Stop everything you are doing and go to the online viewing room for Lauren Halsey’s exhibition at David Kordansky Gallery. In this time of pandemic, the artist and the gallery have done an excellent job of creating an artistic experience on the internet.

This digital show features works created as part of an ongoing project to create a new multi-use structure in the South Central L.A. community where the artist lives and works, having been born and raised there. The music that plays when you arrive and the layered jumbled collage in the background make this feel like a living space similar to the streets and buildings of the community itself, which, after all, is the focus of Halsey’s work.

Halsey refers to the gypsum carvings in the show as “wall works,” encouraging the viewer to see them as more permanent aspects of the surrounding architecture.

I have always admired artists who excel at the poetry of line, who can breathe life into an image with just a few eloquent, economical strokes. Lauren Halsey is such an artist. Many of the slabs depict heads with an emphasis on hairstyles. Others record signs from the neighborhood advertising different businesses and services along with hints of graffiti on bricks.

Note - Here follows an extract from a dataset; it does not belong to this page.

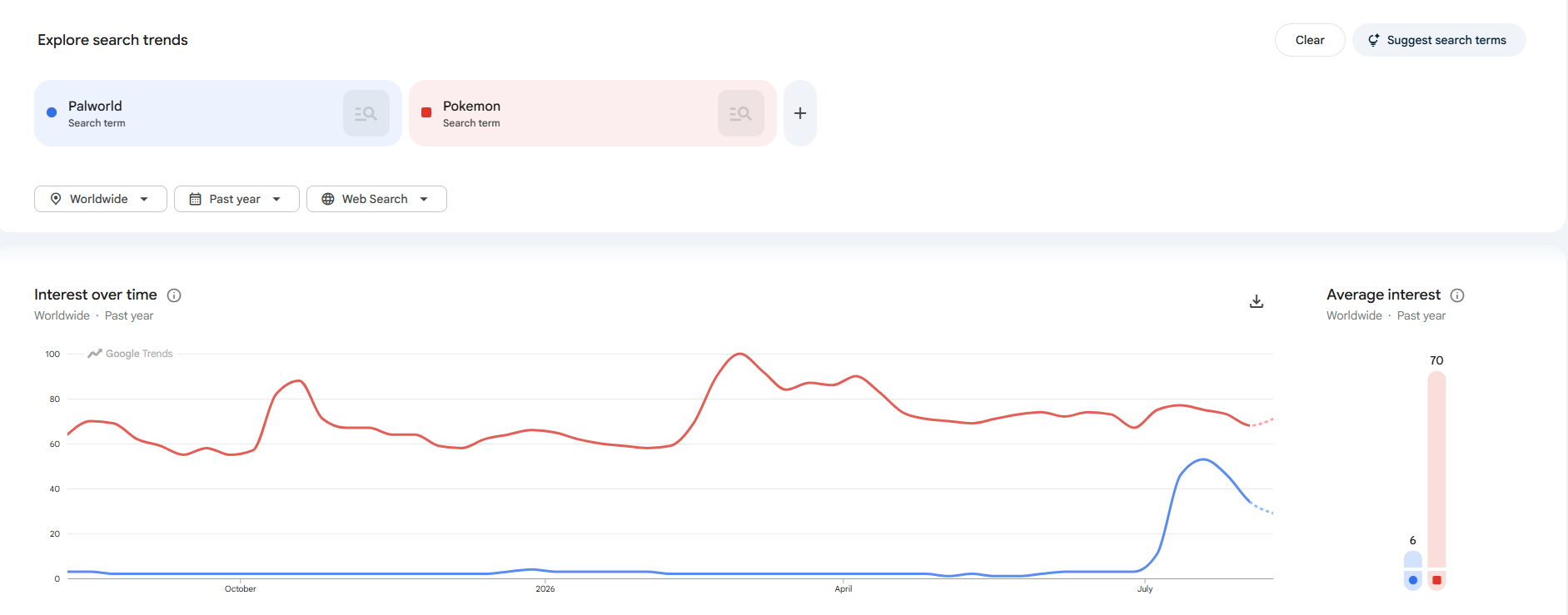Open search details icon in Pokemon card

I could see these slabs of gypsum (also used by the ancient Egyptians for carving) serving as monuments to the past lives and vibrant culture of this community thousands of years from now. Halsey’s choice of medium is reminiscent of hieroglyphs telling a mythological story, “this is how we live… this is who we are.” It is an Afrofuturist gesture seeking to offer a different way of understanding a community by inviting fantasy and alternate futures and pasts, rather than the tired tropes and stereotypes we have used to describe disadvantaged neighborhoods for decades.

(I think we also need to see these slabs, which speak with such permanence, in the context of the resurfaced debate about Confederate monuments. They are a slap in the face to that kind of symbolism.)

The online descriptor states Halsey’s work is concerned with the intimacies of her community, and the “hopes, dreams, concerns, and tragedies that course” through it. She says her work deals also with gentrification and the concerns of the LGBTQ residents, being one herself.

The online exhibition ends with a video of the community space “Summaeverything,” which the artist founded and operates with the goal of providing fresh fruits and vegetables to the community. “In this way,” the artist statement reads, “aesthetic experimentation becomes a catalyst for an entire ecosystem of exchange.” In other words, art and action go hand in hand to recreate and reimagine.

In an interview with the New York Times, Halsey commented on the impact of the pandemic lockdown on art in general and for herself in particular:

“I feel like I’ve been resetting my pace. The art world has slowed, and I hope the slowness continues. I think it’s really cool that online viewing rooms can democratize the platform for artists.”

This show seems to be especially of the moment in the way it comfortably occupies the intersection of several different ideas: honoring and mythologizing black lives, reimagining community in the face of a pandemic that is literally physically distancing people from one another, and making art accessible during times of closure. I wonder how more far-reaching this work will be because it has been curated so effectively online due to the current real-world strictures.

This is the future, after all.

This exhibition will also be on view at GalleryPlatform.LA, June 17 – 24, 2020.